Dataset entries
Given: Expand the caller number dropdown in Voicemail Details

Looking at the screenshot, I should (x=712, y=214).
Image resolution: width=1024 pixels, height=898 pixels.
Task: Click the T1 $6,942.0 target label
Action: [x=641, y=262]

**EXERCISE DETAILS:** Output all the lines above, matching them word for word.

**RESULT OF THE TASK:**
Given: Expand the caller number dropdown in Voicemail Details

Looking at the screenshot, I should (x=712, y=214).
Image resolution: width=1024 pixels, height=898 pixels.
Task: Click the T1 $6,942.0 target label
Action: [x=641, y=262]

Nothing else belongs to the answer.